# WHAT YOU ARE ASKED TO DO:
In the listing that follows, count every line with the word "Click" in it and write only the total.

# MATERIAL PROVIDED:
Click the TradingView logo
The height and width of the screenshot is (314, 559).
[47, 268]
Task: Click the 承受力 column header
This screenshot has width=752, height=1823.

# TASK ANSWER:
2